Japan’s Persistent Labor Shortage

An inflexible labor market, immigration and low fertility form the Japanese labor shortage trifecta.

Japan’s Persistent Labor Shortage
Credit: Japanese workers via Shutterstock

Japan’s now seemingly chronic short labor shortages do not appear to have an end anytime soon, as immigration and guest worker reforms have stalled. Increasing efficiencies in some sectors, particularly agriculture, through improved techniques and robotics could help ease the issue until a more long-term solution can be agreed upon. The difficulty will be in bringing society around to those solutions before the labor shortage, and the shrinking population in general, wreck a once vibrant economy.

Government data released last Thursday showed that there were 109 available jobs for every 100 job seekers in May, the 18th month in a row that ratio had increased.
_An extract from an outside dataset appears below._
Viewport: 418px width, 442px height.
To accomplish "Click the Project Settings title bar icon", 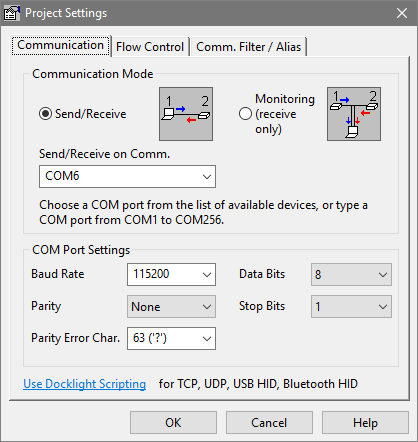I will point(11,13).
The data also showed that machine orders had dropped in May, further adding to fears that the nascent economic recovery may be stalling. However, the recent upturn in the economy has caused companies to scramble to find new employees. Major Japanese retailers like Uniqlo and Don Quijote are attempting to attract workers by either offering more full-time positions or simplifying their application processes, yet the structural problem of a rigid labor market that doesn’t allow workers to easily move to fill jobs that are in demand persists. Low-wage, low-margin companies that took advantage of deflation appear to be taking the biggest hits according to the government data. Airlines, where the pool of available pilots is shrinking due to the mandatory retirement age of 64, also have difficulties, although the government is considering raising this age next year.

A recent article in the Japan News highlighted new efficiencies and innovations in the agricultural sector that could see increased profits and production, such as new rice planting techniques and new fertilizers that only need to be applied once per season. There are also hopes that if Japan were to join the Trans-Pacific Partnership and truly open its agricultural sector to competition, small farms might be consolidated to take advantage of scale, and thus free up more labor, although given that the average Japanese farmer is 70, the window for taking advantage of this labor would be short.

Ultimately Japan’s birthrate and immigration policy will be the deciding factors in this ratio of labor and jobs. Although Prime Minister Shinzo Abe proposed an increase of 200,000 new immigrants a year by 2050 to meet Japan’s population problem, that has since changed to a small increase in the number of foreign trainees that will only account for 0.3 percent of the work force. The public will either have to come around to the idea of a less homogenous society in order to sustain its growth, or it will have to take on the much larger task of addressing the societal problems that have led to the drastic decline in the birthrate.